__WORK REQUEST__. Some lines in the data below hold the string "agent". Report how many, as a bare number.

── SUPPLIED ENTRIES

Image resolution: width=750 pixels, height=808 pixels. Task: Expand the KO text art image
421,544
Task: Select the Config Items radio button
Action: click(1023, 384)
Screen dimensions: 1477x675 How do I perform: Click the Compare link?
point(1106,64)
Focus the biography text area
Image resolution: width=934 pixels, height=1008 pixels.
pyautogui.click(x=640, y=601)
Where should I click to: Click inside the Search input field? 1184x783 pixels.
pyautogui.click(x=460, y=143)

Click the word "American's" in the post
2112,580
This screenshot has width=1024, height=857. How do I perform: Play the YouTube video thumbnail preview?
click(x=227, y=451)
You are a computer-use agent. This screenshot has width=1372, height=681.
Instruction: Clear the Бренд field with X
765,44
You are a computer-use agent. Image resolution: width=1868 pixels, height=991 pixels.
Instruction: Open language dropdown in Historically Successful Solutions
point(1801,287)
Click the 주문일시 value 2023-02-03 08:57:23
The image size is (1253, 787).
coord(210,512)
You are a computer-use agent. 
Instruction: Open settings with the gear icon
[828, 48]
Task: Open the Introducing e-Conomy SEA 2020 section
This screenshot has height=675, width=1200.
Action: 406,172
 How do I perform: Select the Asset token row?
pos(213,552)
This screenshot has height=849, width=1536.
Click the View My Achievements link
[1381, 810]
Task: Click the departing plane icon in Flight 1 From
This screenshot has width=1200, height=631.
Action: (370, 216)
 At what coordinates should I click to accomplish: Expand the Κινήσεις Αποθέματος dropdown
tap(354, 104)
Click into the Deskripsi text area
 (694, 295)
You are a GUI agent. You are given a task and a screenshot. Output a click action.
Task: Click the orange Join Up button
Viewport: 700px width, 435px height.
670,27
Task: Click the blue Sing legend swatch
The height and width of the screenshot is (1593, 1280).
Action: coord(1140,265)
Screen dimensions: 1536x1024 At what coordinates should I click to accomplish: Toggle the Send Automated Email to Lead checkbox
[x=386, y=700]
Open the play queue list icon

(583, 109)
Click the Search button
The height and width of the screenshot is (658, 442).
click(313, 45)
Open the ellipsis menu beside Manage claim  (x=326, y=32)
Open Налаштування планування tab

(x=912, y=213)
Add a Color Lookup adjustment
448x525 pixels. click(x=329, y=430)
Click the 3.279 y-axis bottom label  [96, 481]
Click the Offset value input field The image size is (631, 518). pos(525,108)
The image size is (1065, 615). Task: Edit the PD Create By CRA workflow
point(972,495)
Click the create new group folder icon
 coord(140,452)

────

__ANSWER TO THE EXERCISE__. 4